* start Material *

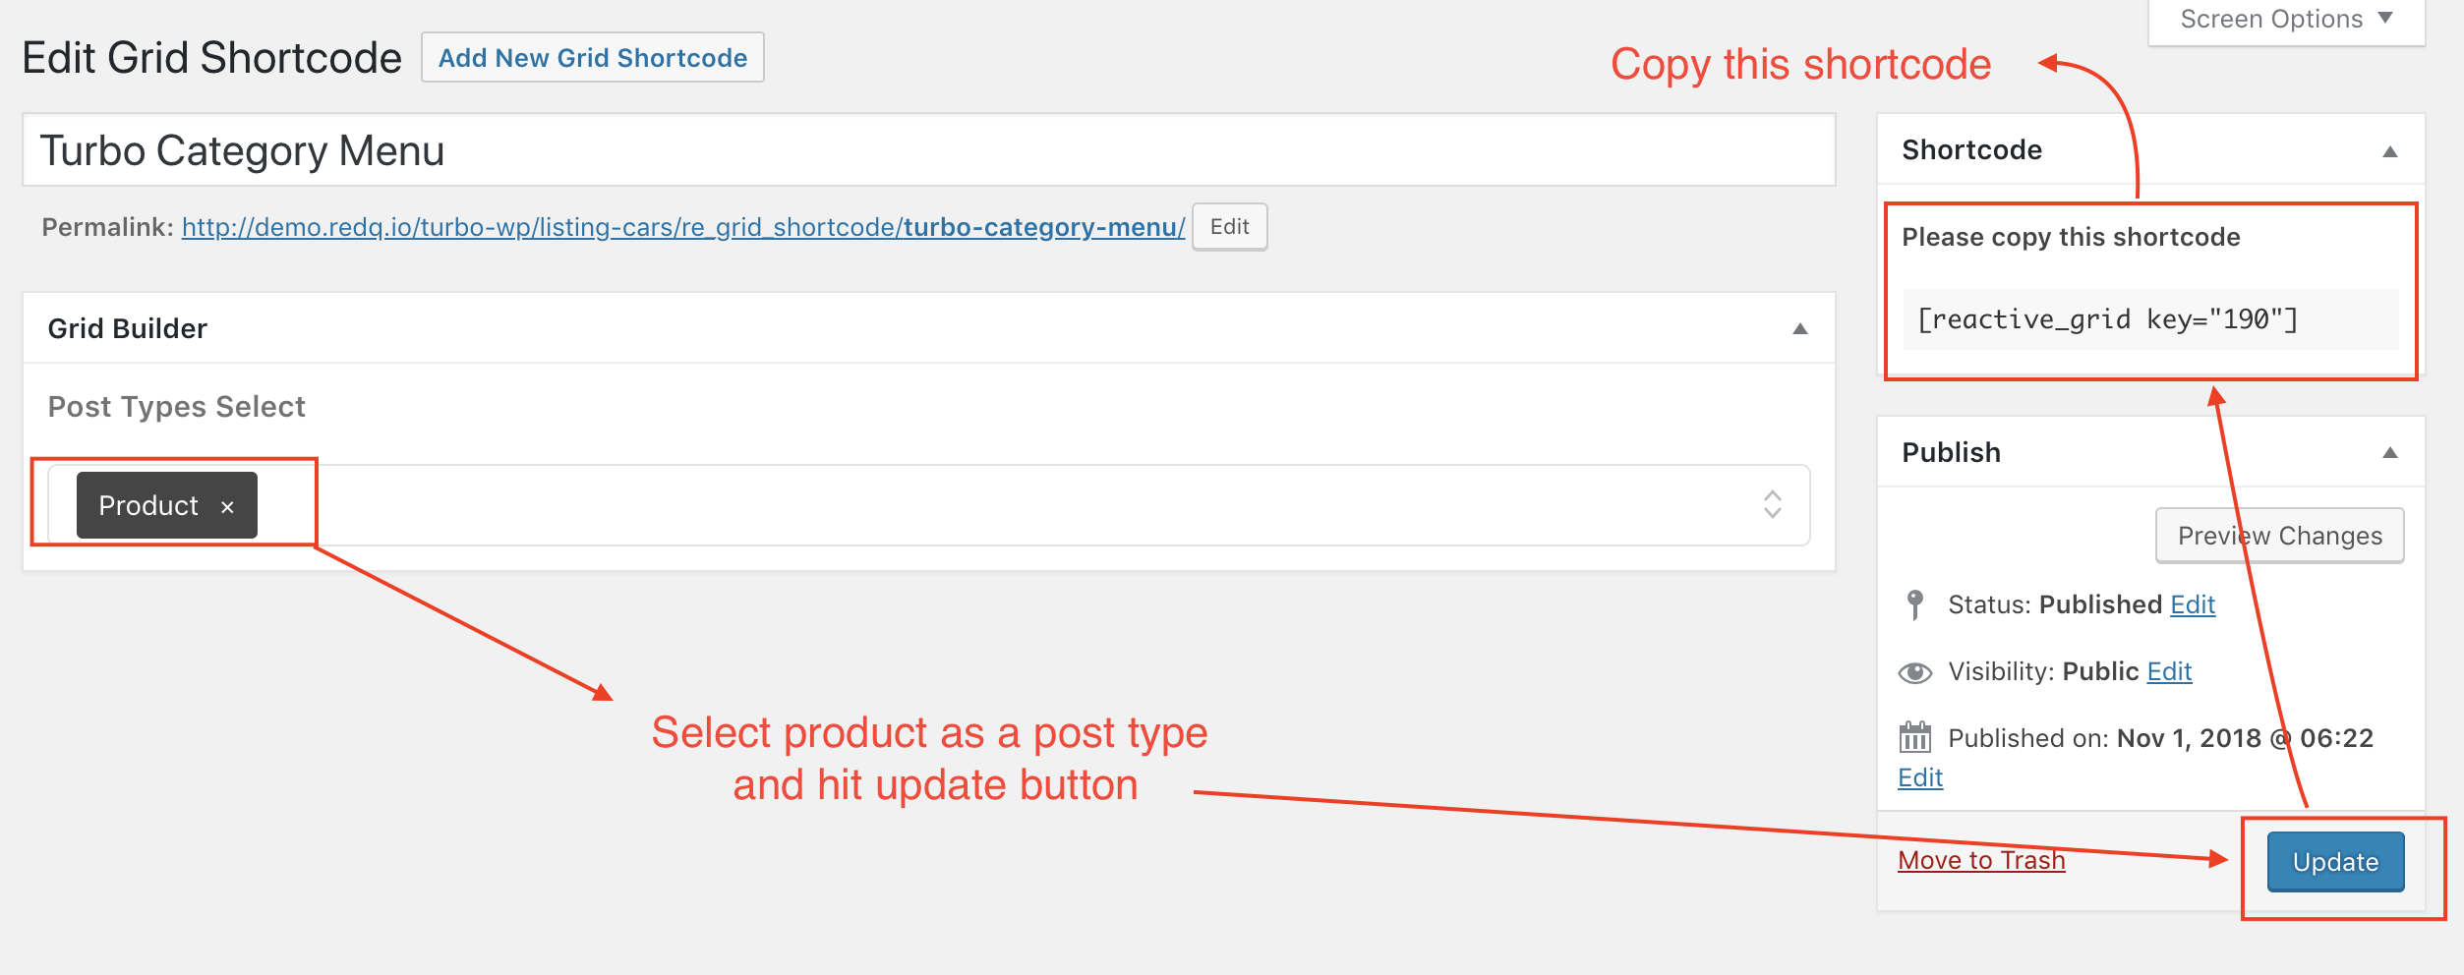Screen dimensions: 2464x975
Task: Remove the Product tag via its x
Action: click(x=227, y=507)
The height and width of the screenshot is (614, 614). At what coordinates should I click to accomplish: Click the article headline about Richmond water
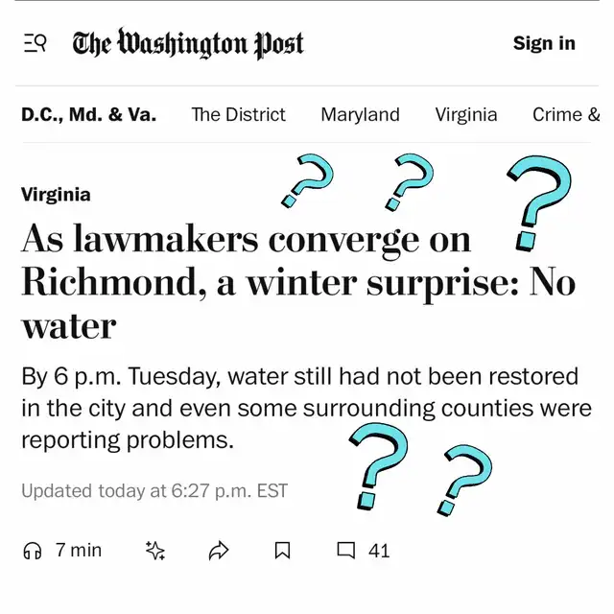(x=297, y=281)
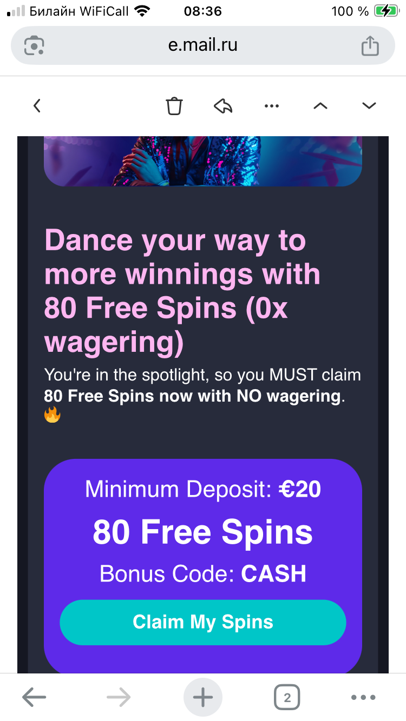Tap the greyed browser forward arrow
This screenshot has height=721, width=406.
click(x=119, y=698)
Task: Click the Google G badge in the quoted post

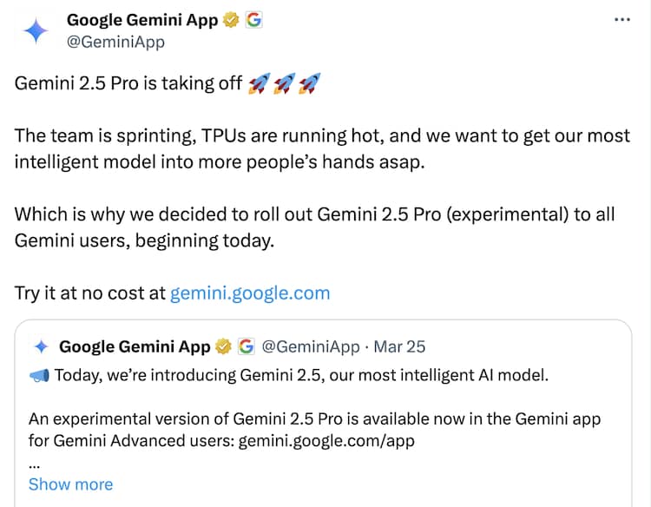Action: click(x=246, y=346)
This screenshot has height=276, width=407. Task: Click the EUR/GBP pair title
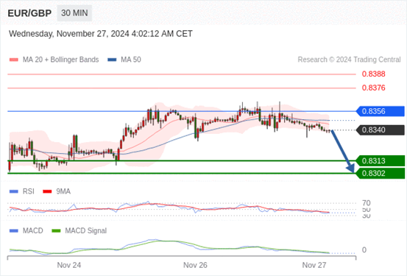point(29,13)
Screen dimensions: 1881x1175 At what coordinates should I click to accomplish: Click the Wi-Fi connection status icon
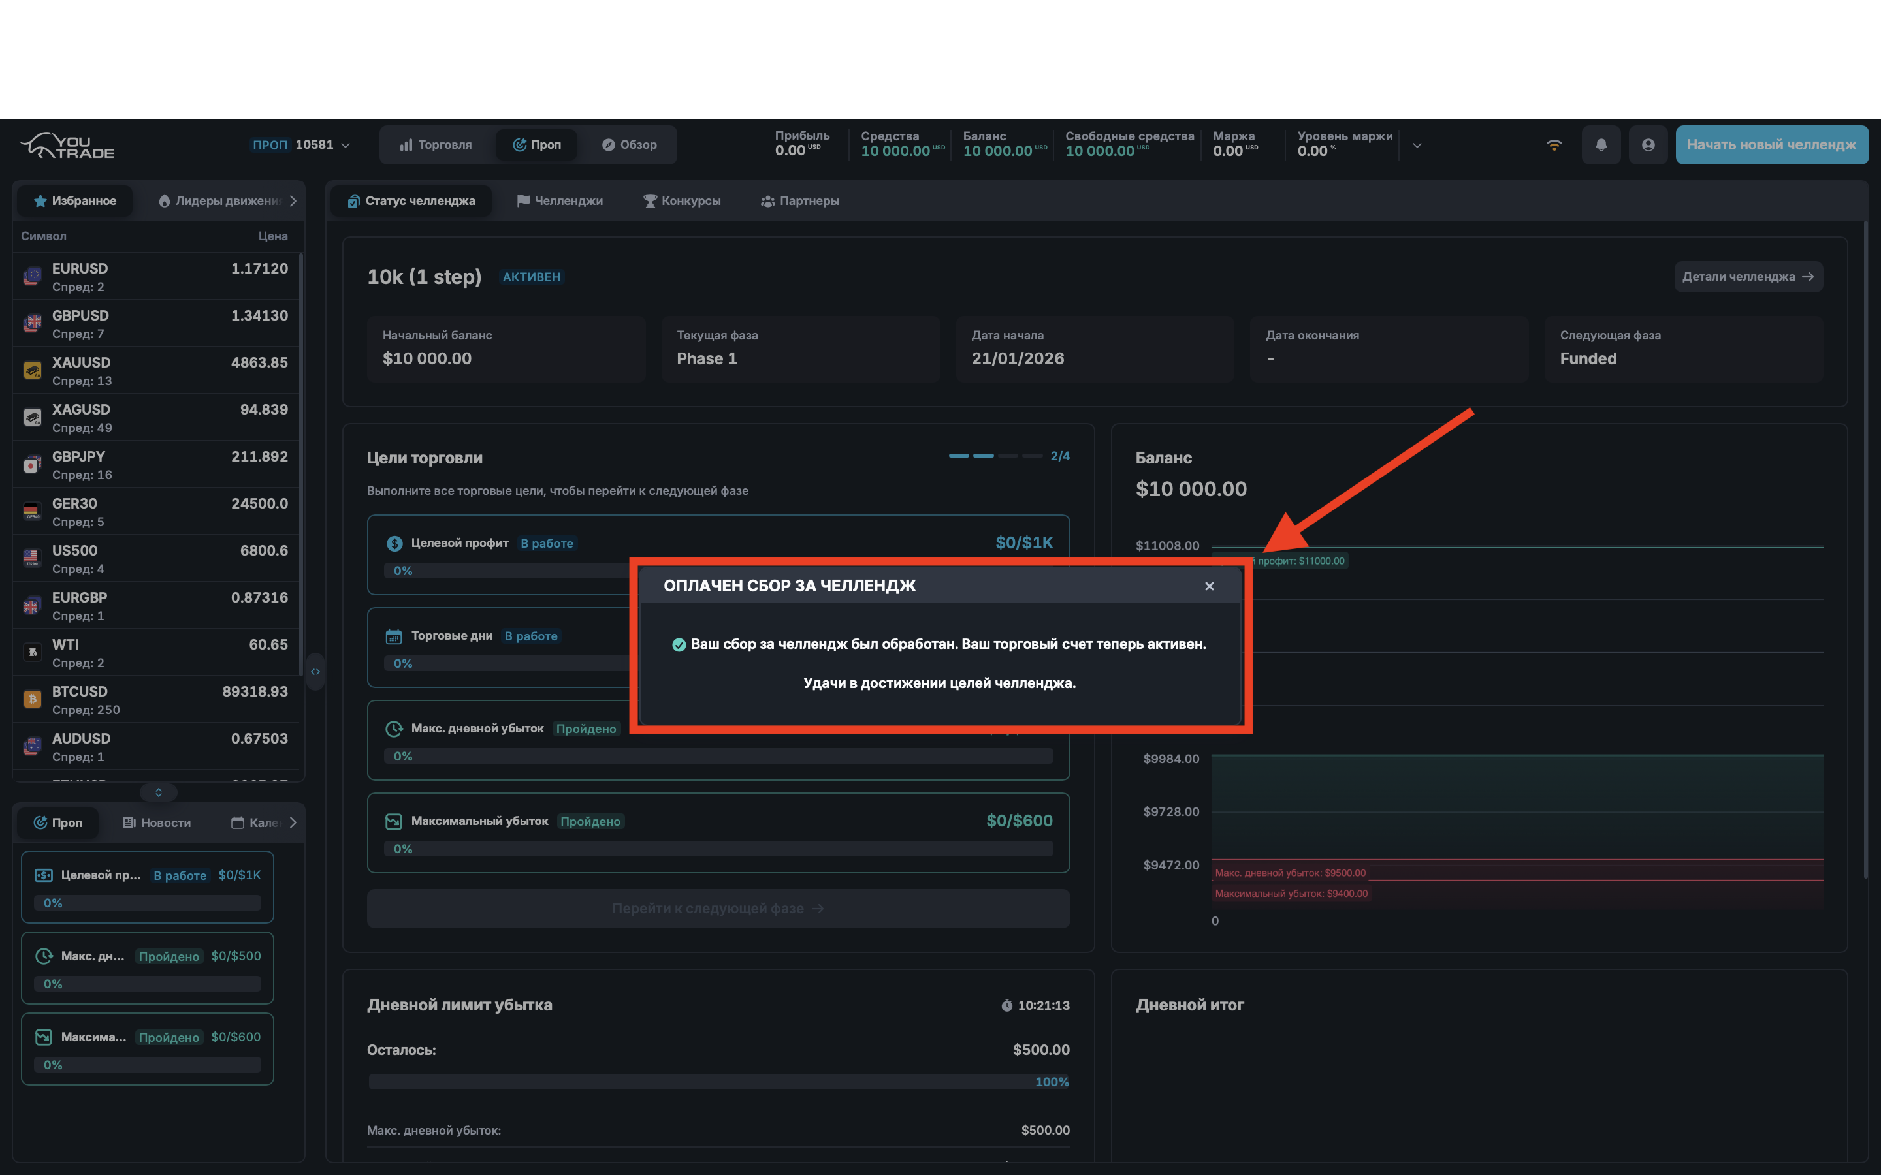click(1554, 145)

* end Material *

* [Instructions for the task]:
Copy out all of the records above, swapping "At what coordinates should I click to accomplish" for "Where should I click to" wherever it occurs and changing nothing else, and leave the pictures out.

* [Expected answer]:
Screen dimensions: 2464x975
Task: Remove the Product tag via its x
Action: click(x=227, y=507)
The height and width of the screenshot is (614, 614). Where should I click to: Click the article headline about Richmond water
(x=297, y=281)
Tap the greyed browser forward arrow
This screenshot has height=721, width=406.
click(x=119, y=698)
Task: Click the Google G badge in the quoted post

Action: click(x=246, y=346)
This screenshot has height=276, width=407. Task: Click the EUR/GBP pair title
point(29,13)
Screen dimensions: 1881x1175 Where should I click to: Click the Wi-Fi connection status icon
click(1554, 145)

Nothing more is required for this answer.